Data Sharing and Privacy in Neuroinformatics (Scopus) Dataset
Description
The Data Sharing and Privacy in Neuroinformatics Dataset was curated from the widely recognized Scopus academic database. It includes data from 4,245 research articles in English across 28 academic disciplines, such as Medicine, Computer Science, Neuroscience, Engineering, and Biochemistry, Genetics, and Molecular Biology. The dataset spans publications from 2002 through January 18, 2024, and is unrestricted by publication type, encompassing diverse research outputs, including articles, conference papers, reviews, book chapters, editorials, books, and more. Each document in the dataset includes six attributes: Title, Year, DOI, Abstract, Author Keywords, and Index Keywords. This dataset was developed to identify parameters relevant to the academic perspectives on data sharing and privacy in neuroinformatics. It is part of our comprehensive research and development strategy focused on multiperspective parameter discovery and autonomous systems development [1]. Our approach leverages big data, deep learning, and digital media to explore and analyze cross-sectional, multi-perspective insights, supporting improved decision-making and more effective governance frameworks. These perspectives span academic, public, industrial, and governmental domains. We have applied this approach across various fields and sectors, including energy[2], education[3], healthcare[4]–[6], transportation[7], labor markets[8], [9], tourism [10], service industries [11], and others.
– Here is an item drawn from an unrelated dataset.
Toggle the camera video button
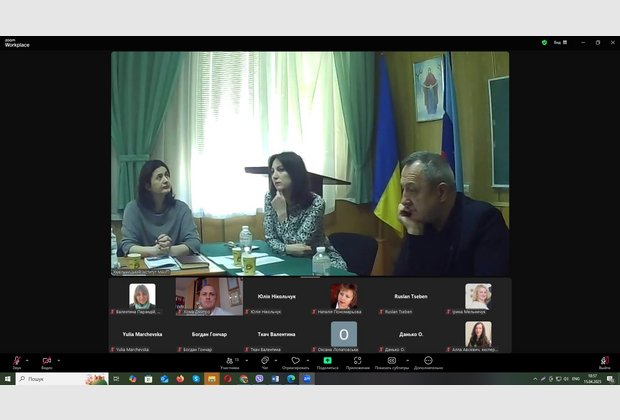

References [1] doi: 10.54377/95e5-08b3 [2] doi: 10.3389/FENRG.2023.1071291. [3] doi: 10.3389/FRSC.2022.871171/BIBTEX. [4] doi: 10.3390/SU14063313. [5] doi: 10.3390/TOXICS11030287. [6] doi: 10.3390/app10041398. [7] doi: 10.3390/SU14095711. [8] doi: 10.3390/JOURNALMEDIA4010010. [9] doi: 10.1177/00368504231213788. [10] doi: 10.3390/SU15054166. [11] doi: 10.3390/SU152216003.